─── Task input ───
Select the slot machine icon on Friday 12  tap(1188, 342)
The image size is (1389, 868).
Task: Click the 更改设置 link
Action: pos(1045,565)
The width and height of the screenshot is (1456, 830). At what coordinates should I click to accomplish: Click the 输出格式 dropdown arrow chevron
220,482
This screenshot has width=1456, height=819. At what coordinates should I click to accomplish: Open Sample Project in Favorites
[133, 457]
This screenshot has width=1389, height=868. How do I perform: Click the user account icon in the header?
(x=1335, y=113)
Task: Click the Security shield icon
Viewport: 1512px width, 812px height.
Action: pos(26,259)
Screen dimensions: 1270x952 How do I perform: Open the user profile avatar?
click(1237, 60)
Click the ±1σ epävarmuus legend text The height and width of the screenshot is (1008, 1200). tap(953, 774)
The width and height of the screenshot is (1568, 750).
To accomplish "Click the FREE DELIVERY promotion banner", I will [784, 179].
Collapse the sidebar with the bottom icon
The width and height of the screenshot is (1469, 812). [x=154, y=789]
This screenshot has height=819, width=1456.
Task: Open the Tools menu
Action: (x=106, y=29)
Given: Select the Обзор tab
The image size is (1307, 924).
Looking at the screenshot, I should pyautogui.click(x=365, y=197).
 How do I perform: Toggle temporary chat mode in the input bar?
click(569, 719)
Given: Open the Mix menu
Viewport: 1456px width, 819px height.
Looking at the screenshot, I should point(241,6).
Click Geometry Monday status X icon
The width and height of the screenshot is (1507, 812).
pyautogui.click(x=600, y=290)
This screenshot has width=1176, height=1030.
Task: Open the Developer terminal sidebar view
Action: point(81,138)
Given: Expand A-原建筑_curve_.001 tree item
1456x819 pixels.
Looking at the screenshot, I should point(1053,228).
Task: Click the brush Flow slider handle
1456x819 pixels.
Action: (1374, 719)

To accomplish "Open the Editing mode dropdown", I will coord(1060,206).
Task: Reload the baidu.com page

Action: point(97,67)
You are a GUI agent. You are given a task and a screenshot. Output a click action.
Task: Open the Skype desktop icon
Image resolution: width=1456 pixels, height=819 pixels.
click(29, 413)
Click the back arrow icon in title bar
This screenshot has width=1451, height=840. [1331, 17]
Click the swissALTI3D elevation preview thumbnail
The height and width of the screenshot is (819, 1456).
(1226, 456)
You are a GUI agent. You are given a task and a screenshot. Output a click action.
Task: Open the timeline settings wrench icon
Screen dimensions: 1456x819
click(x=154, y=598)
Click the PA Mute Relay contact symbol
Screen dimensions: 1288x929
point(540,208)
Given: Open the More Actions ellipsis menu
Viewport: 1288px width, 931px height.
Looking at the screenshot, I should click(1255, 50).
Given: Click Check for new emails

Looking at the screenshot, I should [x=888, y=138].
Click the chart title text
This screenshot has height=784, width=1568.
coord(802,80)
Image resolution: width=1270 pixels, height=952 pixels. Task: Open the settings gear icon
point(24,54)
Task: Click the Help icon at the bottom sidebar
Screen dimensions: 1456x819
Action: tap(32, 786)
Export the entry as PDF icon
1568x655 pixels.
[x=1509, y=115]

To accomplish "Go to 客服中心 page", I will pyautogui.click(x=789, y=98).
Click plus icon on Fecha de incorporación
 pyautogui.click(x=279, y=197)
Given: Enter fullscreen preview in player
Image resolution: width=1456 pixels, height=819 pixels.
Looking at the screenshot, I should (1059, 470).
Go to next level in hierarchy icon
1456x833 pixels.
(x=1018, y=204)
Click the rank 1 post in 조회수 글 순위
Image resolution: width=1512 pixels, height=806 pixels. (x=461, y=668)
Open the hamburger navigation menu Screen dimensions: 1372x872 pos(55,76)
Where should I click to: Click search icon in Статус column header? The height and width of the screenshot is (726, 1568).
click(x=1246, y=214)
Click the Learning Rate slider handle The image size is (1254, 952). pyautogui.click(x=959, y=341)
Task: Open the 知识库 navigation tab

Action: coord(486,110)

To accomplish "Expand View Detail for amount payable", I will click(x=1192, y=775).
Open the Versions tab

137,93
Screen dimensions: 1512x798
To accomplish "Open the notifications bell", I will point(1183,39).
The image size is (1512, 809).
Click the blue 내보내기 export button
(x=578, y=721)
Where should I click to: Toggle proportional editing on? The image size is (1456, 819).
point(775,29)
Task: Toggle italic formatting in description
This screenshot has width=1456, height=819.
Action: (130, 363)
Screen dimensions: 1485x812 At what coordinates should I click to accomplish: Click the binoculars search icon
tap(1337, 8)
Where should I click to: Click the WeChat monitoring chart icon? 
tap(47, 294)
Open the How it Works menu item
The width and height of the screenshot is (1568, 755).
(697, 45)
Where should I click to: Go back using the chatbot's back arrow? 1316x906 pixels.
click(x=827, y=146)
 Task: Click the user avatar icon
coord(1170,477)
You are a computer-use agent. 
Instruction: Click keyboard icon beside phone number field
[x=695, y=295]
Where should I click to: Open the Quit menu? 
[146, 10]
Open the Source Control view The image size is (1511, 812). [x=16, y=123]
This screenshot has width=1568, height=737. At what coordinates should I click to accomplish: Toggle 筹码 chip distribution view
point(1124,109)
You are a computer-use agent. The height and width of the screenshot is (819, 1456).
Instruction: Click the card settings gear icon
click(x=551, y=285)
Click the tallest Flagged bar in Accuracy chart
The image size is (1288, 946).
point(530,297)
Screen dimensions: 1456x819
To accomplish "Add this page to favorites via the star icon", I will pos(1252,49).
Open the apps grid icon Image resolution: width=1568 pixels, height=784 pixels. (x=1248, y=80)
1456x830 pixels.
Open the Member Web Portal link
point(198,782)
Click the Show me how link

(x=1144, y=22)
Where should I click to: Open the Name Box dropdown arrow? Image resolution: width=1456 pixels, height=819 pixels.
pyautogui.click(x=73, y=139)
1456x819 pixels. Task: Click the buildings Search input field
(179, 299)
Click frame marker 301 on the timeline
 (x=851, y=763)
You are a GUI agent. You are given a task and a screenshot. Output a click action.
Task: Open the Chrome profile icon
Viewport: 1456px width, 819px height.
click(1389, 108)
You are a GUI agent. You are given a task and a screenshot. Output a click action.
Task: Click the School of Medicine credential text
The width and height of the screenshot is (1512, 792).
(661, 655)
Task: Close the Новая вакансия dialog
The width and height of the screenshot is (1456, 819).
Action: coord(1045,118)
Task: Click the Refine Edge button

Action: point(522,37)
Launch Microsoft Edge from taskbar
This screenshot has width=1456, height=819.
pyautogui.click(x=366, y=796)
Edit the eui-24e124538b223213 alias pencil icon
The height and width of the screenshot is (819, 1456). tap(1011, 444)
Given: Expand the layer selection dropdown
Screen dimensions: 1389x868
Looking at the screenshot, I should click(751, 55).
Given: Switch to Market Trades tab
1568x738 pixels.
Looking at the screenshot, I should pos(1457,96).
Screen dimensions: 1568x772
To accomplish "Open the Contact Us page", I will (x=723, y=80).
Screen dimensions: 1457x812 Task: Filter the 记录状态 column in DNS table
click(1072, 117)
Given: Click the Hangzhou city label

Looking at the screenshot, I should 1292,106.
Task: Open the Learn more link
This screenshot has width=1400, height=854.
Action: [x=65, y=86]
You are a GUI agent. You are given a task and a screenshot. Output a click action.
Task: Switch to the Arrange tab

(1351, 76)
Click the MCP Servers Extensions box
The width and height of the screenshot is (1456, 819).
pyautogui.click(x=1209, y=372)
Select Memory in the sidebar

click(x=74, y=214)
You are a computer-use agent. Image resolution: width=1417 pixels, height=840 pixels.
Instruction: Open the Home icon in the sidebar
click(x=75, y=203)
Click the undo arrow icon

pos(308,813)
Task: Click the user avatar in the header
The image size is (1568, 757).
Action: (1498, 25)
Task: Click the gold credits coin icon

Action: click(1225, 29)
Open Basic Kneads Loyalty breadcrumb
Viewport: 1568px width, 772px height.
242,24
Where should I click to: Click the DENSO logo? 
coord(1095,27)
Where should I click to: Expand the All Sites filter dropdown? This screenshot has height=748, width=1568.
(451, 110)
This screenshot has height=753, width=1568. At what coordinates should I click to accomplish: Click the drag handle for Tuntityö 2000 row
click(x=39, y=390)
───
> Problem details
Nothing but a number should be given: the count of lines above that hold "slider".

> Solution to this task
2